[Start of Attachment]

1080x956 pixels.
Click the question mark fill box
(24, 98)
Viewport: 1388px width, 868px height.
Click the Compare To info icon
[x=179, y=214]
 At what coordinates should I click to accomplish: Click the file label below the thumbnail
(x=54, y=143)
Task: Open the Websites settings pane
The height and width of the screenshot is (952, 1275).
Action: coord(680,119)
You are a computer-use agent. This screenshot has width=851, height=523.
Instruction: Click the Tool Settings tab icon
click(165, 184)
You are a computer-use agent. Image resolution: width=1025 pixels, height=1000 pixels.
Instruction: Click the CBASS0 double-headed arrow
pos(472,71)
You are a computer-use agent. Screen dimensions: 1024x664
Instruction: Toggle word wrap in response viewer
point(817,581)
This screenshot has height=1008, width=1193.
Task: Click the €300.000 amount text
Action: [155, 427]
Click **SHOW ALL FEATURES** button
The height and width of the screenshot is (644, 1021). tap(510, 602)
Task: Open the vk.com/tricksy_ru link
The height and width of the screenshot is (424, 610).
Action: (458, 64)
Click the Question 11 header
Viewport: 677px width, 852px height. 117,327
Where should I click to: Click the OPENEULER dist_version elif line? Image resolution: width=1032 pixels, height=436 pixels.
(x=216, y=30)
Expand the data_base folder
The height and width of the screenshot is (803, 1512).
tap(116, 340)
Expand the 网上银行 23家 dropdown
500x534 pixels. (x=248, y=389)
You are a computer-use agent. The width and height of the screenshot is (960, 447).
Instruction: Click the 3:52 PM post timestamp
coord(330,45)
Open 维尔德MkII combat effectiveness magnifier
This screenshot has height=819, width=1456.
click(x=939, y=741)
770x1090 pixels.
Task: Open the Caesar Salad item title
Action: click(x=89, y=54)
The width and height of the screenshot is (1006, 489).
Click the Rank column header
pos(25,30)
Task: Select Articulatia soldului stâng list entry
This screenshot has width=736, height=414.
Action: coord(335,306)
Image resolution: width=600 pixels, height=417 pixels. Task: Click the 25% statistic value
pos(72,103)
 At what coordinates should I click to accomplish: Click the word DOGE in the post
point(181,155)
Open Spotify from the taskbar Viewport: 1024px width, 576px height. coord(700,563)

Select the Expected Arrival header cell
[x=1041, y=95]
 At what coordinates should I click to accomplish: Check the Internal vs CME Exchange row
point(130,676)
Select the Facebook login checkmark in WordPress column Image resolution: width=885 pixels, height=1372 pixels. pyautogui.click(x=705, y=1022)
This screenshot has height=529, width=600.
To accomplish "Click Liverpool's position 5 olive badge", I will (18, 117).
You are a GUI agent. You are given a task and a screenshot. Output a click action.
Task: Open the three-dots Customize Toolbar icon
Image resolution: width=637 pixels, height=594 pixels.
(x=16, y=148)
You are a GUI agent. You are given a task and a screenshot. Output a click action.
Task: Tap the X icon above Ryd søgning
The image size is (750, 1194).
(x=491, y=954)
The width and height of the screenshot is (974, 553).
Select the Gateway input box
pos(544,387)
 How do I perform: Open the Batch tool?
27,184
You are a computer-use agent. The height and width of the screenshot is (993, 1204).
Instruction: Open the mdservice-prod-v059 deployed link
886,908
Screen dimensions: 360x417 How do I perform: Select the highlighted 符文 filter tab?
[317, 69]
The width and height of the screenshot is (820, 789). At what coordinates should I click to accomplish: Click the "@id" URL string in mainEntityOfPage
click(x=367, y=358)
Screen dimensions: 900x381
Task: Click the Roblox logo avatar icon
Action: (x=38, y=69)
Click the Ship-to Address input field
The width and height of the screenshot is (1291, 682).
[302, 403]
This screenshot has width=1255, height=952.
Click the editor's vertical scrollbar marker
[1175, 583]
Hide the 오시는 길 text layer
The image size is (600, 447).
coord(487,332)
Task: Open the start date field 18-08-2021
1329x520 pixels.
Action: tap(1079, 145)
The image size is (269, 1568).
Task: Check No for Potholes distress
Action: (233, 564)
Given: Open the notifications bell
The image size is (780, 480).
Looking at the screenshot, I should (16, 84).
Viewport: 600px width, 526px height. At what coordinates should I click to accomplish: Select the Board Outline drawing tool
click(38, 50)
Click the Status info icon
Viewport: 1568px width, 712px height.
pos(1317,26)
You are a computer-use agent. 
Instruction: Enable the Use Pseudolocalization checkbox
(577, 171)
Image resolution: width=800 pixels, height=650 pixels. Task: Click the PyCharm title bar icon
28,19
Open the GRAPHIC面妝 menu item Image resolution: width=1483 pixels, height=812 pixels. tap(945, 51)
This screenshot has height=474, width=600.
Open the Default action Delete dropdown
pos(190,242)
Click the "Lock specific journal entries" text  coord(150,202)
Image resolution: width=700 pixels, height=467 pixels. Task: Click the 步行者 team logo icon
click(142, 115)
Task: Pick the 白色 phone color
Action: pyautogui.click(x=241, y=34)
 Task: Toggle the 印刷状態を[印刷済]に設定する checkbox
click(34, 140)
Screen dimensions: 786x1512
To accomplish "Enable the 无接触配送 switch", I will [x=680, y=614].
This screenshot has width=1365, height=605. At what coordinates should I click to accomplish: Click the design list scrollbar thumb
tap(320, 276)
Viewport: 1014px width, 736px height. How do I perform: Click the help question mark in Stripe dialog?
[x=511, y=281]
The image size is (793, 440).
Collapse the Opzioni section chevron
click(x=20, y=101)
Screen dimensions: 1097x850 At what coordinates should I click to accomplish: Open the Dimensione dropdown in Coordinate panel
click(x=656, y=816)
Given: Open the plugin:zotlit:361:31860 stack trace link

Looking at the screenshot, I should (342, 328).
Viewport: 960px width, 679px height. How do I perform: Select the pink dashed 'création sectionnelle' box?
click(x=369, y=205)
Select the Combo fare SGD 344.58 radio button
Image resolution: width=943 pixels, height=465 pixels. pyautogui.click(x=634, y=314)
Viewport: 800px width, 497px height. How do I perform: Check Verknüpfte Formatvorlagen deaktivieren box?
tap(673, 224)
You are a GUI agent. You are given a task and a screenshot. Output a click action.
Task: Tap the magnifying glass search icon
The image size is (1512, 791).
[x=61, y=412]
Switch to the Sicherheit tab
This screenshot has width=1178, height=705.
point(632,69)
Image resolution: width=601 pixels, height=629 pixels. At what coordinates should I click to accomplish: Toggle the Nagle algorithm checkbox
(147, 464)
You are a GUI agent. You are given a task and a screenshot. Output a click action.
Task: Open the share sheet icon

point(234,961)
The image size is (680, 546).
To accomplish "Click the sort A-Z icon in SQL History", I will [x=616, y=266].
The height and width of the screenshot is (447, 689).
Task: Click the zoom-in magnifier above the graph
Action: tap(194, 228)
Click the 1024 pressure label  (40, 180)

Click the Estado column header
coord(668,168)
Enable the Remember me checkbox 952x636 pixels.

[End of Attachment]

*What the task requires*. The lines to copy are those in the listing that contain the word "field".

*Result of the task*.
Click the Ship-to Address input field
Task: Open the start date field 18-08-2021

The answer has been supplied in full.